* _WORK REQUEST_
An exact copy of every record, without the pictures, is what should come back.

* _PROVIDED DATA_
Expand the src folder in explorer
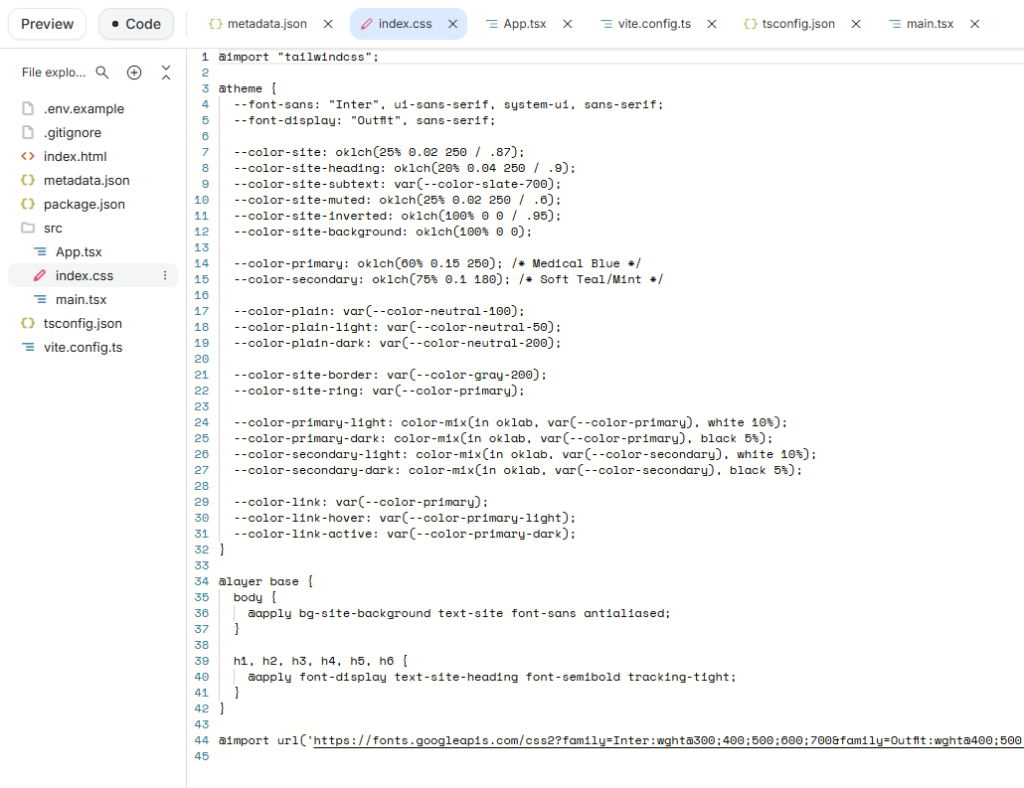Screen dimensions: 1024x788 52,228
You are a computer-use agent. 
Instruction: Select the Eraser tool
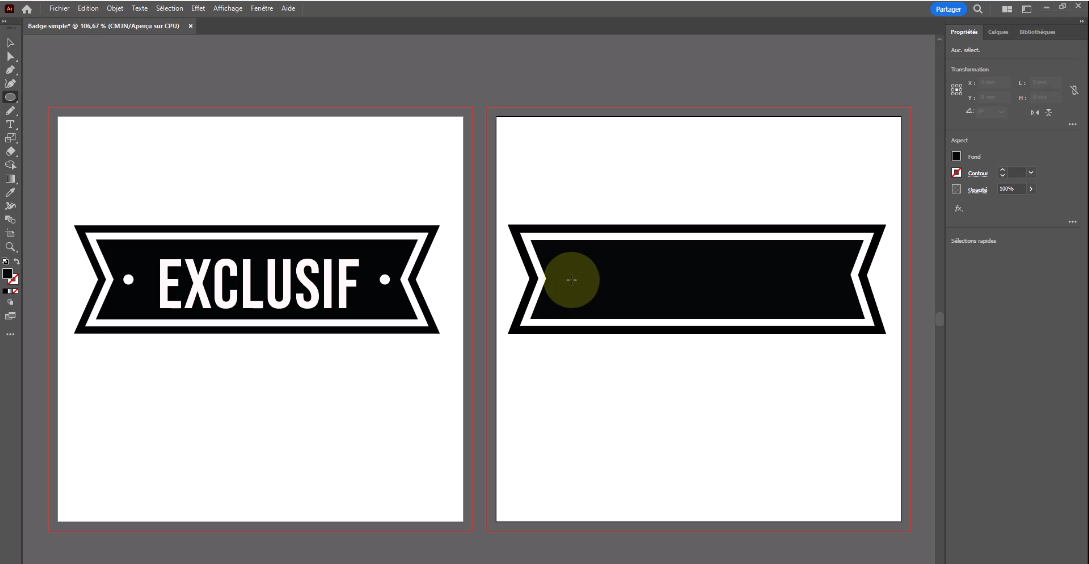click(10, 151)
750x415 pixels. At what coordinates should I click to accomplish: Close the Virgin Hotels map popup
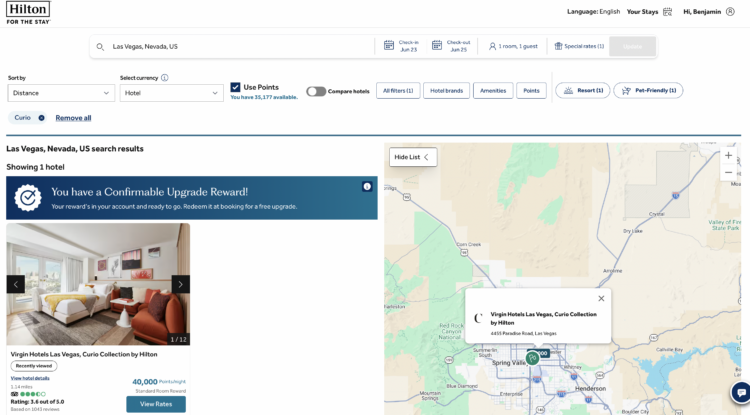point(601,298)
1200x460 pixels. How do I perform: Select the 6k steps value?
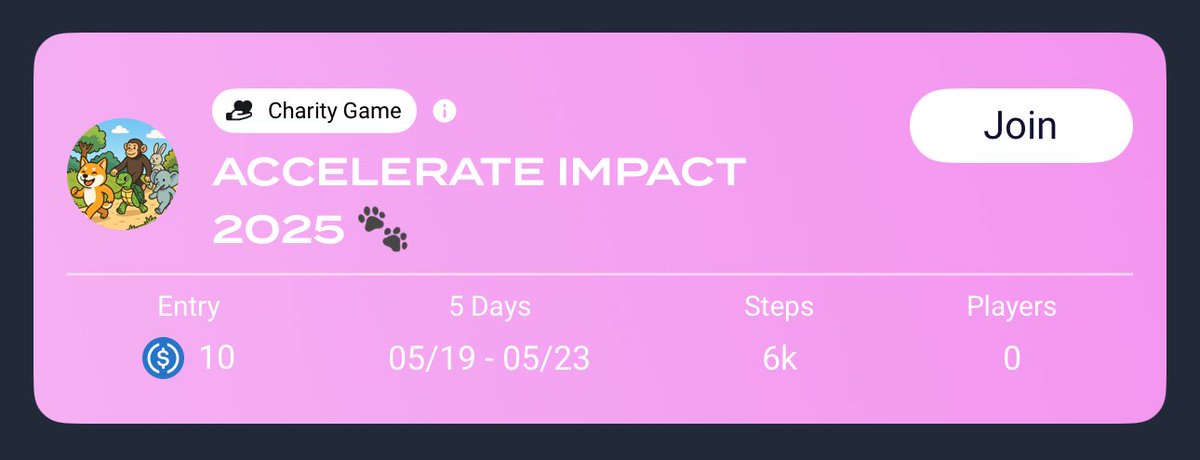(x=780, y=358)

* _SOLUTION_
Expand the src folder in explorer
Screen dimensions: 1024x788 52,228
You are a computer-use agent. 
Instruction: Select the Eraser tool
click(10, 151)
750x415 pixels. At what coordinates should I click to accomplish: Close the Virgin Hotels map popup
point(601,298)
1200x460 pixels. How do I perform: Select the 6k steps value?
(x=780, y=358)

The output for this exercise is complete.